Can small towns be brands?
Written by Giacomo Felace
The other day I was talking with a couple of friends about the complexity of living in the north-eastern Italian province. As the pandemic hit globally many people escaped from their expat life abroad to their small Italian hometown or rushed to relocate outside the city reassessing the concept of well-being and quality of life.
We cannot generalize, every part of Italy has its pros and cons but in addition to the unquestionable advantages and the importance of “local” in our modern and globalized society, we cannot hide some dark sides of living in some Italian areas. Naturally, some people decide that province’s not for them and others decide it is. There are no right or wrong answers.
From our discussion among friends with a few years of experience abroad under our belt, we find that moving here means clash with the first big challenge: working.
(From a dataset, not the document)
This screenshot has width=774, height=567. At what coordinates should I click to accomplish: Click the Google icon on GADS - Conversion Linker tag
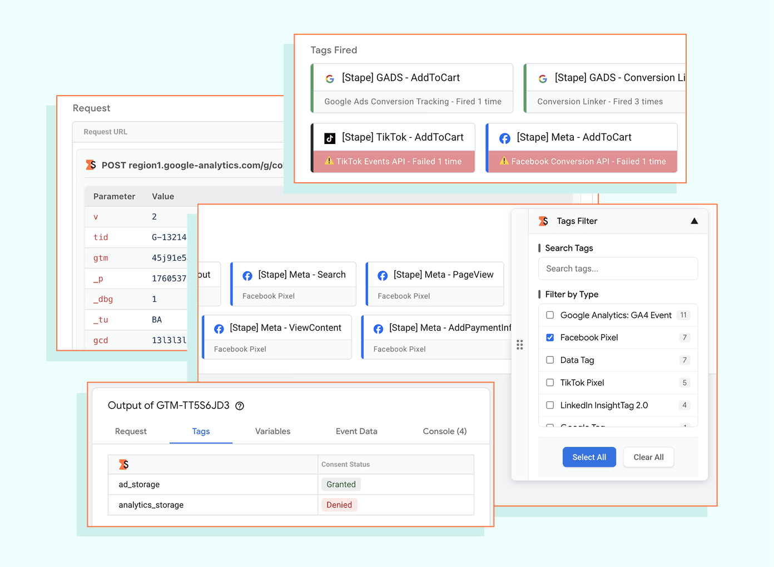point(542,78)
No career prospects and job security. Then, the scarcity of cultural events and the difficulty to weave new social relationships make that the only point of aggregation and discussion is the bar and no longer the square, the event, the cinema, or the concert. Don’t get me wrong, God save the bars but I think there’s a lot more to it than that.
So we asked ourselves, how can a small province will survive culturally and socially with the progressive disappearance of traditions, professional development and culture? Are they becoming a poor residential areas without a community soul? What really drives people to live here and what drives visitors to come here? Can a small town develop and promoting education, tradition, innovation and creative activities creating its own brand?
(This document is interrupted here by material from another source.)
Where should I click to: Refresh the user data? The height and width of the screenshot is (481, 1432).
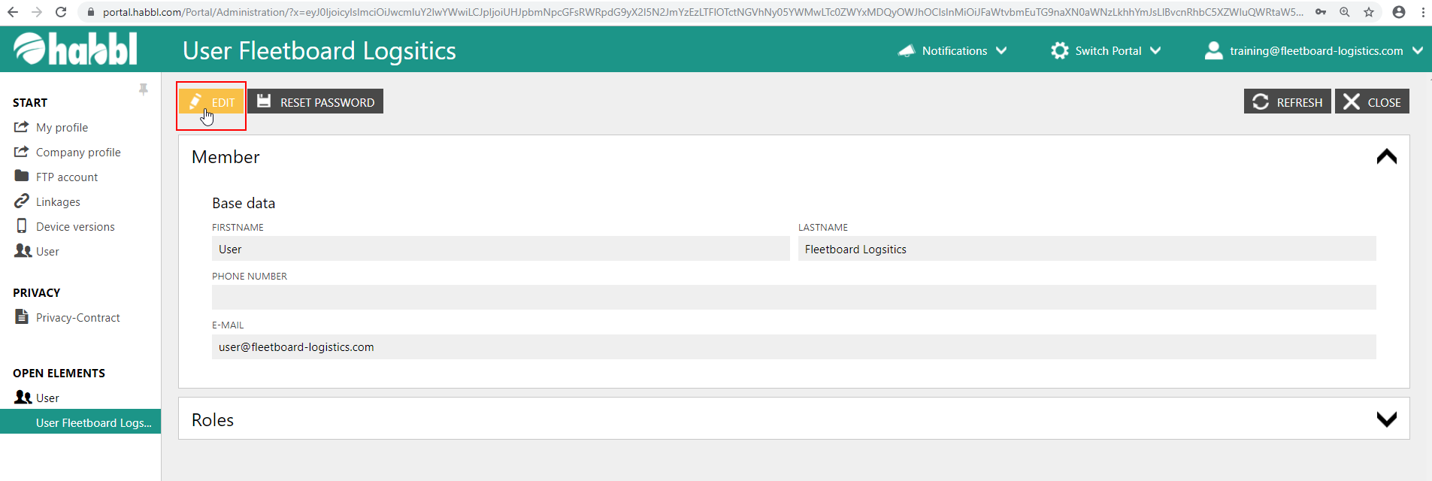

The stakes are beyond high. Perhaps more than companies, locations and destinations need to brand themselves. They need to have an identity, and to have a say in the stories that are being told about them. The biggest challenge for city branding is to find the answer to the questions: what makes a city a brand? Why we are doing it, who for, and what we are trying to achieve?
I think we can set six dimensions, with which it measures city brands:
1. PRESENCE: the national/regional representation of the city on the cultural and scientific scene;
2. PLACE: geographical potentials – climate, environment, positioning of the building and green areas;
3. PREREQUISITES: people’s impression of the city’s basic services – how satisfactory, how affordable, the quality of public services such as health facilities, schools or cultural centers;
4. PEOPLE: what kind of people live in a given city, how open and kind they are?
5. PULSE: is there content where free time is spent?
6. POTENTIALS: measures economic opportunities and opportunities for learning and professional development.
From small communities to entire boroughs, new place brands are cropping up at an increasing rate. Thought to boost tourism, attract investment and boost morale among local people. But two big challenges exist:
︎ For one, the playing field is vast, and it’s hardly level. Some places are already “cool” while others simply aspire to be.
︎ The other big challenge: a place is a truly immersive experience, and its reputation depends on its natural and cultural attractions, its leaders and its community, its visitors, marketing strategies, and specifics of day-to-day life. In other words, everything.
But as we all know, in 2020, everything communicates. Even trickier, a lot of what is communicating is snapshot impressions from others—and really, does watching an influencer eat something outlandish and set out for parts unknown help you truly understand what a place is all about? Most of what other tourists, and media sources say is pretty random and trivial. Place branding aims to counter this by taking a strategic, well-thought-out approach to creating knowledge and experience of places.
First, branding says that successfully selling a destination, company or individual is not simply about giving it some catchy promotion. We all know that when you put lipstick on a pig, it’s still a pig. So in 2020, just because you give an undesirable destination a clever slogan and stylish logo doesn’t mean it will be a place where people get really excited about visiting, living or doing business. Selling a location involves so much more than sticking a label on it.
Local residents’ attitudes matter a lot for modern place doing. Selling a destination is the ultimate example of “everything communicates”; visiting or living in a city is by definition an immersive experience. Place branding has to reflect, engage and activate the people of the place. Otherwise, it’s all just a banner or a slogan placed in the city center.
The next step in the evolution of place branding and place doing is the rise of localism. We all want to be of somewhere and to have experienced something authentically. Empowering residents, help them understand who is responsible for delivering services and boosting morale in a community is another reason for branding a place. Understandably, people tend to have strong connections with where they live or work and branding an area without getting the community on board shows poor judgment.
Stories behind a place are important, and capturing these by talking to the people who know and live them seems like a responsible way to encourage those people to support their place. When it is done right, place branding can be a powerful thing, boosting civic pride, attracting tourism and investment, and empowering communities.